** INSTRUCTIONS **
1 > From the page on Android vulnerability severities, copy the passage between "Calibrate Your Enthusiasm" and "as our focus.", inclusive, substituting "risk model" for every "threat model".
2 > Answer from the page on Android vulnerability severities:
(a) Whose video is playing in the example about predicting the next UUID?
(b) Issue severity is described as a mixture of which two things?
(c) Where do security controls for the API need to live?

** PAGE **
* START *

Android Apps: Thinking About Vulnerability Severities

Calibrate Your Enthusiasm

Vulnerability severities can be tricky, especially when you’re coming into a new platform. Sometimes they’re straight-forward: “I got RCE on your app server!” Obviously bad. Sometimes they’re more complicated: “when a video of Tay Zonday is playing, I can predict the next UUID!” Huh, alright. What do we do with that information? How often are videos of Lord Zonday playing? Do we care about the UUIDs? Don’t know! In these scenarios, the app’s threat model and the vuln context are important. So that’s what we’re talking about today, using Android apps as our focus.

So, lets say you found some vulnerabilities in your Android app. How bad is it? Let’s look at some examples of how their context affects them.

To be able to reason about a vuln’s context, we’ll need a basic threat model. That doesn’t mean we need to bust out some heavy-weight framework and data flow diagrams, but we do need to be able to zoom out and think about how the app fits into the overall system we’re assessing.

This should usually be your first step in an assessment! A basic understanding of the app’s threat model will help you spend your time on more high-value targets, and better reason about more complex issues and vuln chains. In this context, we can think of an issue’s severity as a mixture of the impact (“how bad is this if it happens?”) and exploitability (“how likely is this to happen?”).

Client or Server, A Tale of Two Codebases

Most (non-trivial) Android apps are interfaces for backend web services and large chunks of their functionality will live in an API somewhere. This means the app can be thought of as client-side code, similar to Javascript in a single-page web app. Also like a web app, security controls for the API, like authentication, authorization, and data validation, need to live in the server-side code.

* END *

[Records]
* START *

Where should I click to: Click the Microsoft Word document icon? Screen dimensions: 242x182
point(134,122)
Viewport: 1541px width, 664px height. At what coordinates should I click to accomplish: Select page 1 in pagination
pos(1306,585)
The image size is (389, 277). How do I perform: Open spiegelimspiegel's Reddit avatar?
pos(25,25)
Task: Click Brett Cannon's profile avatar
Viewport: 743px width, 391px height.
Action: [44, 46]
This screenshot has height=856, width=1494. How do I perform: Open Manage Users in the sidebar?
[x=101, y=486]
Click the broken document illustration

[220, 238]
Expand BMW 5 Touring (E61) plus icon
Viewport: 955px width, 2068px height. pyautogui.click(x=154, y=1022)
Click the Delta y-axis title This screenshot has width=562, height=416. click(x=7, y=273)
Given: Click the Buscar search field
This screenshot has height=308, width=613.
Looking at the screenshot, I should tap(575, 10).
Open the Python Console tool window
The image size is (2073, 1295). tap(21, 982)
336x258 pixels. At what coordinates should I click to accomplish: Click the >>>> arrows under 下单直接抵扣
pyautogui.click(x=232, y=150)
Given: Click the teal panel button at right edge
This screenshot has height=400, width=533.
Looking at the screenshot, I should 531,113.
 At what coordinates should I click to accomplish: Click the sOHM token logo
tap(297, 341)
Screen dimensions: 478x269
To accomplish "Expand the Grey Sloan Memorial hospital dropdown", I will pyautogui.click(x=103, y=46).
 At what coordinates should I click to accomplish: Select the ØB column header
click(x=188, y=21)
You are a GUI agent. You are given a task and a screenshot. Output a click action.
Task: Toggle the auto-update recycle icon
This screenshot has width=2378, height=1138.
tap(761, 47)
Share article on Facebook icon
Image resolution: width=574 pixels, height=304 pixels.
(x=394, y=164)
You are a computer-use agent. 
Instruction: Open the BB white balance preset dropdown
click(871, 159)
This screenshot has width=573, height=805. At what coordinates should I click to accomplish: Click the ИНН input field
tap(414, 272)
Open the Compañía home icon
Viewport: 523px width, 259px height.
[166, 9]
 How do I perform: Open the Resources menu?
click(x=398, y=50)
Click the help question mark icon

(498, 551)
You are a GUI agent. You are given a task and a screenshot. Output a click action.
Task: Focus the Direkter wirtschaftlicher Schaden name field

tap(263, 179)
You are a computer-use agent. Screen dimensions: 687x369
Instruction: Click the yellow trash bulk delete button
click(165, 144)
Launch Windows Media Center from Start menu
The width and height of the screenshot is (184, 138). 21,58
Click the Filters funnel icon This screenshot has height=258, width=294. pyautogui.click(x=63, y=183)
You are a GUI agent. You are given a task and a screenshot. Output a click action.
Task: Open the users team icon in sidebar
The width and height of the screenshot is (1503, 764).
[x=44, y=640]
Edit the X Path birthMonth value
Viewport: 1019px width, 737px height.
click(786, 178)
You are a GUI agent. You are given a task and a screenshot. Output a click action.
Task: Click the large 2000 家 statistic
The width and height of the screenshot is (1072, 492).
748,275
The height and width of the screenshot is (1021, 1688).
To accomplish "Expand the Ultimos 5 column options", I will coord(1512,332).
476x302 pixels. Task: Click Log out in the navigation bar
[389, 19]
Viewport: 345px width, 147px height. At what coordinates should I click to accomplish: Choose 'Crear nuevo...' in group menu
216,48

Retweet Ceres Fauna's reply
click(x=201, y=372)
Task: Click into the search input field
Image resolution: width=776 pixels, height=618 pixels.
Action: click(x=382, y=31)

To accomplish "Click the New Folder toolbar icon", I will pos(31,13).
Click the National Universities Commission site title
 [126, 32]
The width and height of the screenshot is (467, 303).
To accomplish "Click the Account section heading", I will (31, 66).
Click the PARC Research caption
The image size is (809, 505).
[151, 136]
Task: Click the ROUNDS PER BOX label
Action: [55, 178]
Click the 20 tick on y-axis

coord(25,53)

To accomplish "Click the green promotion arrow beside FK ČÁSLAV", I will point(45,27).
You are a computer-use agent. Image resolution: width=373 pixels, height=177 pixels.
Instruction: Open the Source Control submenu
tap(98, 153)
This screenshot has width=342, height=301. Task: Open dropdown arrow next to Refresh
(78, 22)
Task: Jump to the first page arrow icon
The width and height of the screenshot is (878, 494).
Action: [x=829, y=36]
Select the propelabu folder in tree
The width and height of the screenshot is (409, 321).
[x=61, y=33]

* END *

** SET OF ANSWERS **
1 >
Calibrate Your Enthusiasm

Vulnerability severities can be tricky, especially when you’re coming into a new platform. Sometimes they’re straight-forward: “I got RCE on your app server!” Obviously bad. Sometimes they’re more complicated: “when a video of Tay Zonday is playing, I can predict the next UUID!” Huh, alright. What do we do with that information? How often are videos of Lord Zonday playing? Do we care about the UUIDs? Don’t know! In these scenarios, the app’s risk model and the vuln context are important. So that’s what we’re talking about today, using Android apps as our focus.

2 >
(a) Tay Zonday's
(b) Impact and exploitability
(c) In the server-side code